Data for Breakfast Around the World

Drive impact across your organization with data and agentic intelligence.

Snowflake for DevelopersGuidesComparing INSERT and COPY Performance

Comparing INSERT and COPY Performance

Brian Pace

Overview

When you need to load data into PostgreSQL, you have several options — but they're not created equal. A single-row INSERT is simple but slow when you have a high volume of rows to insert. Batching multiple rows into one INSERT helps, but there's an even faster approach: the COPY command.

In this hands-on guide, you'll load the same data using three different methods and measure the performance yourself. By the end, you'll understand not just which method is fastest, but why — so you can make informed decisions about data loading in your applications.

What You'll Learn

  • How to measure query execution time in PostgreSQL
  • The performance characteristics of single-row INSERT statements
  • How batch INSERT improves on single-row INSERT
  • Why COPY dramatically outperforms both INSERT methods
  • When to use each approach in your applications

Prerequisites

  • A running Snowflake Postgres instance
  • Access to psql or another PostgreSQL client
  • Basic familiarity with SQL INSERT statements

Setup

Before we start comparing performance, let's create a test environment.

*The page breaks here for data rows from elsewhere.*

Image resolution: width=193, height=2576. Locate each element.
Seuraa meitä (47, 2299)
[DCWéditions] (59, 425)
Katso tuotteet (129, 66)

We'll use a simple table and load the same data using each method so we can make fair comparisons.

Connect to Your Database

Connect to your Snowflake Postgres instance using psql:

psql -h <your-host> -U <your-user> -d <your-database>

Create the Test Table

We'll use a simple table that's representative of real-world data loading scenarios:

-- Create a test table
DROP TABLE IF EXISTS load_test;

CREATE TABLE load_test (
    id SERIAL PRIMARY KEY,
    product_name TEXT NOT NULL,
    quantity INTEGER,
    price NUMERIC(10,2),
    created_at TIMESTAMP DEFAULT NOW()
);

Enable Timing

PostgreSQL's \timing command shows how long each statement takes to execute. This is essential for our comparisons:

\timing on

You should see: Timing is on.

From now on, every command will display its execution time.

Network Latency

Keep in mind during these tests that network latency will play a big part of the total response time. You can run the following to get a feel for how much overhead network latency is contributing.

SELECT 1;

For example, if this returns 152ms, nearly all of that time is network latency since SELECT 1 requires virtually no parsing or I/O on the server.

Verify Setup

Let's make sure everything is working:

INSERT INTO load_test (product_name, quantity, price) 
VALUES ('Test Product', 10, 19.99);

SELECT * FROM load_test;

You should see your test row and the timing information. Now let's clear the table and start our real tests:

TRUNCATE load_test;

Method 1: Single-Row INSERT

The most straightforward way to add data to a table is with individual INSERT statements — one statement per row. This is how many applications work by default, especially when processing data one record at a time.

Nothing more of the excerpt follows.